問題の指示: 本文抜粋によれば、複数のレチクルを使って一枚のガラスプレートP上にLCDパターンを複数形成する場合、露光順序の確認がいっそう困難になるのはなぜか。1〜3文で説明せよ。

本文抜粋:
-----

上記ショット領域の位置情報は、ガラスプレートPを模写したショット領域のレイアウトを画面上に描画することで視覚的に容易に確認できたが、露光順序に関する情報の確認は容易ではなかった。すなわち、露光データとして設定された露光順序は、図11に示すようなデータ編集画面で、羅列された数値を確認するしかなく、視覚的な認識が困難であった。
【0007】
また、ショット領域の位置とその露光順序との相関関係を確認するには、上記レイアウト画面とデータ編集画面とを切り替える必要があり、視覚的な認識の困難に拍車をかけるだけではなく、作業が繁雑になるという問題があった。特に、露光順序を最適化して編集した際には、変更後の露光データを確実、且つ迅速に確認するという要望が強かった。
【0008】
しかも、複数のレチクルを用いて一枚のガラスプレートP上にLCDパターンを複数形成する場合は、同じレチクルを用いるショット領域を連続して露光することが多く露光経路も多岐に亙るため、露光順序の確認が一層困難になり、より視覚的に容易に確認する必要性があった。
【0009】
本発明は、以上のような点を考慮してなされたもので、基板上でつなぎ合わせ露光する際に、露光順序を容易に確認できる露光装置および露光方法を提供することを目的とする。また、本発明の別の目的は、複数のレチクルを用いたり、基板上に複数の合成パターンをつなぎ合わせ露光する際にも、露光順序を容易に確認できる露光装置および露光方法を提供することである。
【0010】
【課題を解決するための手段】
上記の目的を達成するために本発明は、実施の形態を示す図1ないし図8に対応付けした以下の構成を採用している。
本発明の露光装置は、第1パターン(A)と第2パターン(B)とを基板(P)のショット領域(PA、PB)につなぎ合わせて露光する露光装置(1)において、ショット領域(PA、PB)へのつなぎ合わせ露光順序に関する情報を表示する表示装置(13)を備えることを特徴とするものである。
【0011】
また、本発明の露光方法は、第1パターン(A)と第2パターン(B)とを基板(P)のショット領域(PA、PB)につなぎ合わせて露光する露光方法において、ショット領域(PA、PB)へのつなぎ合わせ露光順序を設定した際に、該つなぎ合わせ露光順序に関する情報を表示することを特徴とするものである。
【0012】
従って、本発明の露光装置および露光方法では、基板(P)上に第1パターン(A)と第2パターン(B)とをつなぎ合わせるように露光データを設定、編集した際に、表示装置(13)に露光順序に関する情報が表示されるので、設定、編集した露光順序を容易、且つ迅速に確認できる。このとき、表示装置(13)に、ショット領域(PA、PB)の配列とこの配列における露光順序を示す記号(Y、YA〜YD)とを表示させたり、露光順序に対応した色で区分されたショット領域(PA、PB)の配列を表示させることで、視覚的に露光順序を認識でき、より露光順序の確認が容易になる。

-----

与えられたデータ:
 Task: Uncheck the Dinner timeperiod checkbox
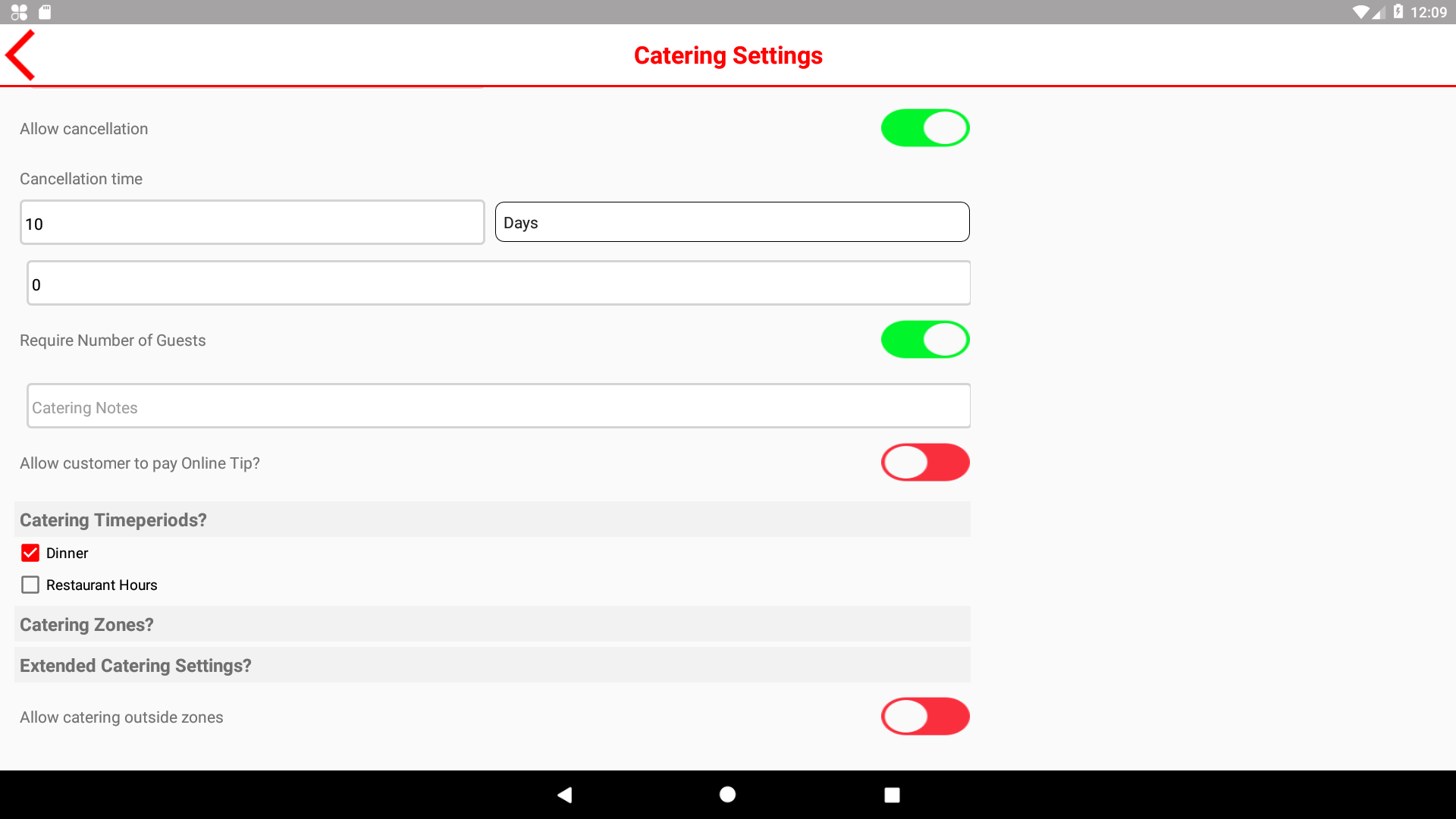[30, 553]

-----

解答: 同じレチクルを用いるショット領域を連続して露光することが多く、露光経路も多岐にわたるからである。そのため、露光順序をより視覚的に容易に確認する必要があった。